Jack made his first paleontological discoveries close to home. When he was a child, his favorite way to find fossils was exploring his driveway in Alma, Michigan, where he found bits of invertebrates, corals, and shells, and he became captivated. While in the eighth grade, Jack began work on a book, Fossil Hunting in the Great Lakes State: An Amateur’s Guide to Fossil Hunting in Michigan. He completed and self-published the book when he was 16.
While still in high school, Jack reached out to Dr. Lauren Sallan, a paleobiologist researcher at the University of Michigan, who invited him to join her in a research project on fish fossils. Their first project together compared fossil fishes in Michigan from the Devonian period with those found in Ohio and New York. Since the Midwest was covered by shallow tropical seawater three hundred and fifty million years ago, there is a vast array of now-fossilized sea life.
While working on this project, Dr. Sallan accepted a position at Penn and encouraged Jack to apply during his senior year. Choosing to come to Penn in large part to continue working with Dr. Sallan, Jack decided to major in Earth Science with a concentration in Paleobiology.
Since arriving in Philadelphia, Jack has embarked on other research projects with Dr. Sallan while still remaining focused on prehistoric fish. As a Benjamin Franklin Scholar, he has researched an ancient long-nosed fish species called Tanyrhinichthys. This species was originally believed to be a sleek-bodied ambush predator, however, more recently discovered fossils suggest that it may have actually been a slow-swimming bottom feeder. Jack presented his findings in a talk before an international gathering of fish paleontologists in Chęciny, Poland, where he was the only undergraduate in attendance.
Jack has received a research grant from the Paleontological Society and has twice been chosen to serve as a Paleontological Society Student Ambassador at the Geological Society of America conference. His notable research experience is proof that he’s found his chosen field. And Penn is the perfect place for him to create a unique path to pursue his passions.
Penn is one of the nation's top research universities, not only generating important new knowledge in the fields of medicine, technology, business, science, and beyond, but applying this knowledge to improve the lives of individuals and communities at home and around the world.
On campus, Jack is a member of Men Against Rape & Sexual Assault (MARS), a men's group that uses peer-education to combat sexual violence. MARS presents a program titled: Build a safer community: Be an active bystander to all male student groups on and off campus.
Jack was fortunate to connect with his mentor, Dr. Lauren Sallan early in his life. Before beginning her time at Penn as the Martin Meyerson Assistant Professor in Interdisciplinary Studies, Dr. Sallan worked with Jack while he was still in high school. Her interests, which include how global events, environmental change, and ecological interactions affect long-term evolution in early vertebrates, ray-finned fishes, and marine ecosystems, have inspired Jack to pursue his own career in research and pedagogy.

> INSTRUCTIONS TO FOLLOW
According to the profile text, in what town did Jack present his research on Tanyrhinichthys?

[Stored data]
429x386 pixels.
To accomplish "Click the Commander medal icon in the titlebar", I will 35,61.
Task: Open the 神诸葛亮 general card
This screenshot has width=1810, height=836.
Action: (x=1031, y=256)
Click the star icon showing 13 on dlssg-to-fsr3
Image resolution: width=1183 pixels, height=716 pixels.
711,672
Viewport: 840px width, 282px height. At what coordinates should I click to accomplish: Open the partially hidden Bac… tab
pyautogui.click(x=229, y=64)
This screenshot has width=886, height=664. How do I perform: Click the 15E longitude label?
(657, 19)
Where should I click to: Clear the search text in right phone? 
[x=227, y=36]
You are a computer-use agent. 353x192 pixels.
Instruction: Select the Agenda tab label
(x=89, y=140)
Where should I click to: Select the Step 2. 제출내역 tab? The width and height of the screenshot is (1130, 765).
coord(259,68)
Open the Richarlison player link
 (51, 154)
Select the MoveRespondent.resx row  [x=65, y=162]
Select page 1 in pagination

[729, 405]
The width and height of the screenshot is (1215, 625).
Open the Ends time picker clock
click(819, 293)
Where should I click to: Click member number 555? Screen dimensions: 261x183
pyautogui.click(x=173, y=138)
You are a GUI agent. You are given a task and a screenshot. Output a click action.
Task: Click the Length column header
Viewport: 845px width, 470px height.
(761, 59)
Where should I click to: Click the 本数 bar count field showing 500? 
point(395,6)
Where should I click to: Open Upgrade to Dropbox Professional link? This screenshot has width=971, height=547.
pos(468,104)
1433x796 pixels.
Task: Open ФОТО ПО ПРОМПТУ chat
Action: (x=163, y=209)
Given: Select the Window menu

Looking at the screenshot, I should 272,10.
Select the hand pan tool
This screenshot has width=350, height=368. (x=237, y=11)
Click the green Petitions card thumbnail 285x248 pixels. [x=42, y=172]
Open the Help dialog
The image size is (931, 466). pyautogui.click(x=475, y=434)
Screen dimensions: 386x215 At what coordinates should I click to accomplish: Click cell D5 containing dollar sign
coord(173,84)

> RESULT FOR THIS EXERCISE
Chęciny, Poland